また、弁護士は相続人間で中立の立場から遺言執行業務にあたるため、遺言執行事務についての相続人間での無用な争いを避けるために、弁護士が遺言執行者に指定されることもあります。
遺言執行事務には、たとえば、就任についての通知、財産目録の作成・交付、事務についての顛末の報告など非常に多くの事務内容が含まれており、専門家以外で適切に行うことは難しいことから、相続人の中に遺言執行者に適する者がいない場合にも、弁護士が遺言執行者に指定される場合があります。
基本的には、弁護士が遺言の作成に関わっていたり、遺言者と知己であったりして、弁護士が、遺言者の生前から、遺言執行者に指定されていることを認識していることがほとんどだと考えられます。

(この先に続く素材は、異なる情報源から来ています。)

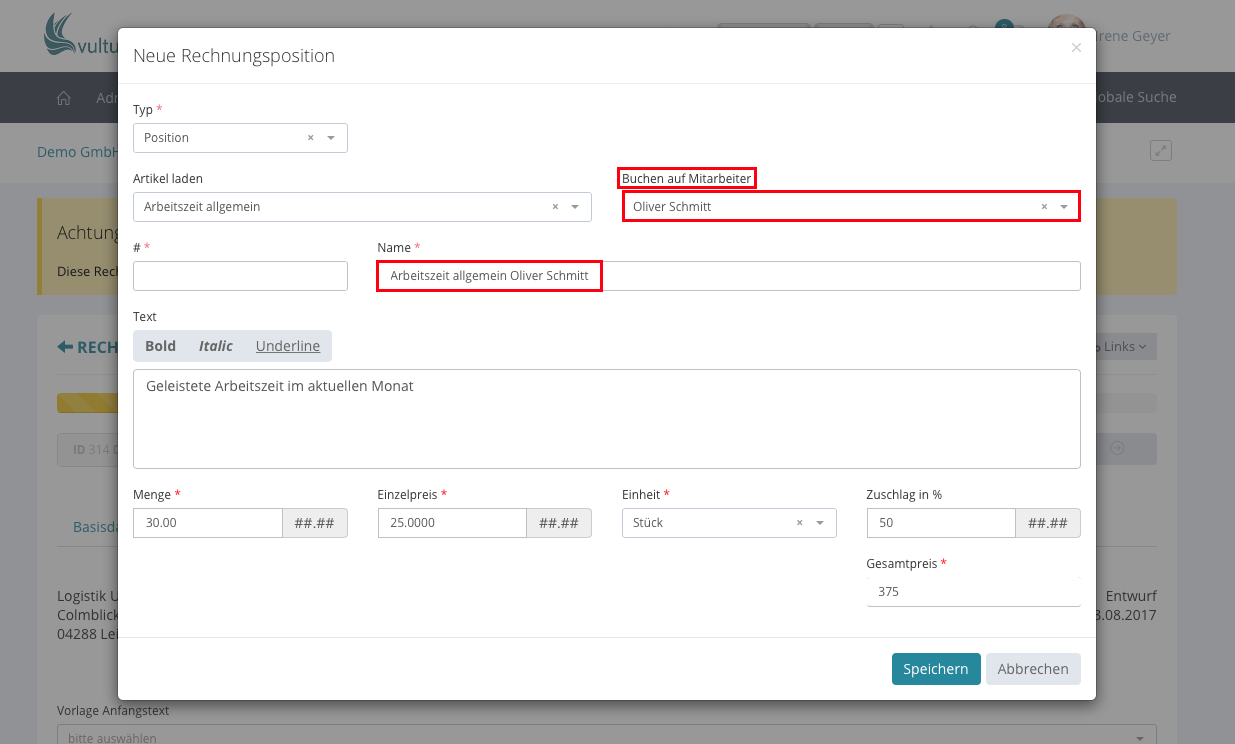Image resolution: width=1235 pixels, height=744 pixels.
Task: Clear the Einheit Stück selection
Action: (x=799, y=523)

遺言者が、遺言執行者を弁護士にしたいと考えている場合には、予めその弁護士に遺言執行者に指定するということを知らせたうえで指定すべきです。
なぜなら、遺言執行者に就任するかどうかは指定を受けた者の自由意思に委ねられており、弁護士が遺言で指定を受けたものの、遺言執行者に就任してくれるかどうかは分からないからです。
2 遺言執行者の指定者から指定された場合
遺言では、遺言執行者の指定を第三者に委ねることもできます。
そのため、遺言執行者の指定を委ねられた第三者から、弁護士が遺言執行者に指定されることもありえます。
この場合には、弁護士は遺言執行業務の内容について、ある程度検討したうえで、遺言執行者に就任するかどうかを決めることになります。

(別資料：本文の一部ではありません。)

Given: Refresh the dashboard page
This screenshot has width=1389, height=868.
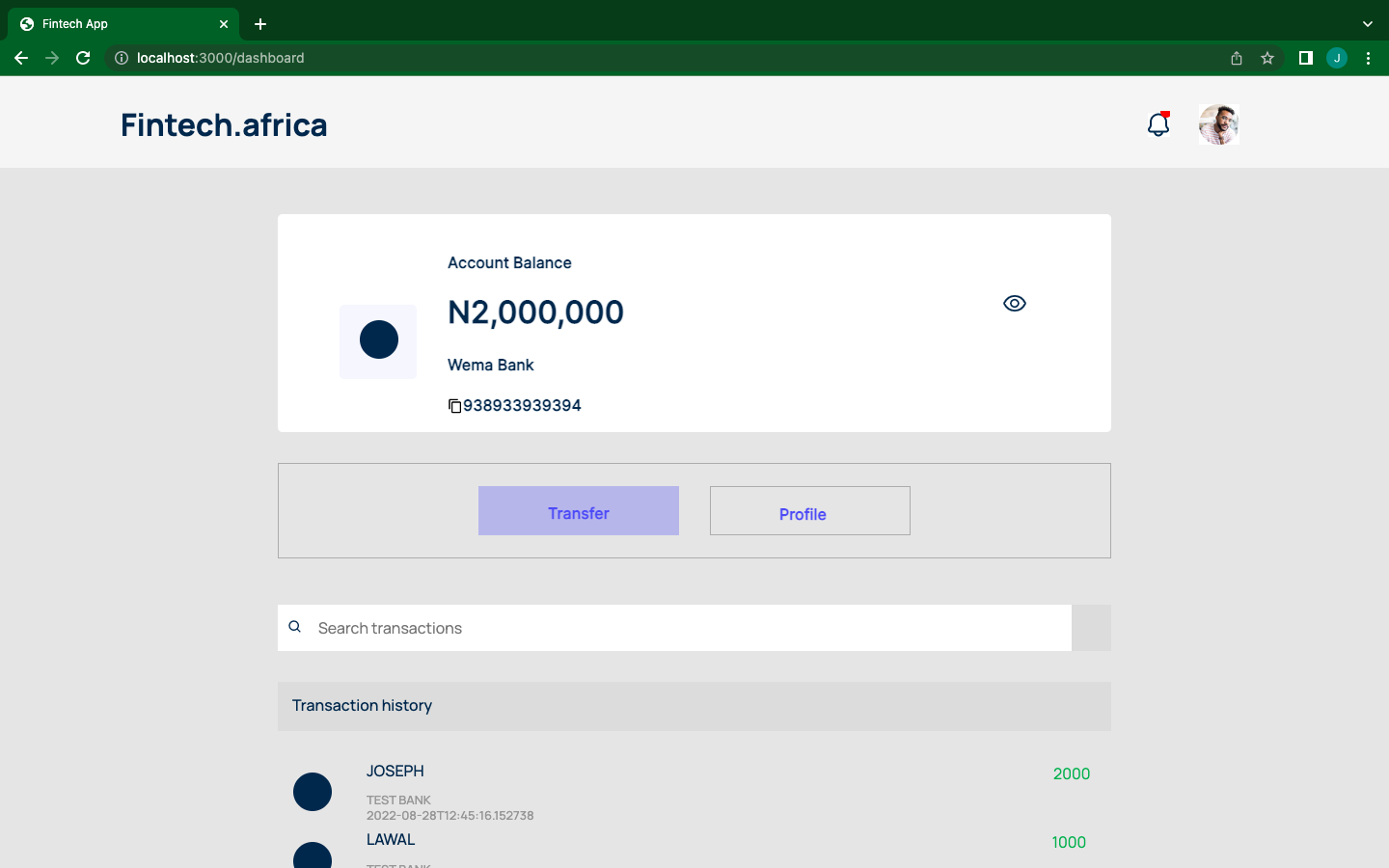Looking at the screenshot, I should (x=83, y=58).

指定を受けた弁護士が遺言執行者に就任するか明らかにしていない場合、相続人その他の利害関係者から、相当の期間を定めて、遺言執行者に就職するかどうかについて催告を受けたときには、その期間内に確答しなければ、就職を承諾したものとみなされます。
3 遺言執行者から事務を委任される場合
弁護士が、遺言執行者からその執行事務を委任されることがあります。
平成30年の相続法の改正前は、「やむを得ない事由」がなければ執行事務を第三者に委任することができませんでしたが、法改正によって、遺言者が別段の意思表示をした場合を除いて、自己の責任で執行事務を第三者に委任することができるようになりました。
そして、遺言執行者がこの復任権を行使した場合の責任について、第三者に任務を負わせることについてやむを得ない事由があるときは、遺言執行者は、相続人に対して、その選任および監督についての責任のみを負うことになっています。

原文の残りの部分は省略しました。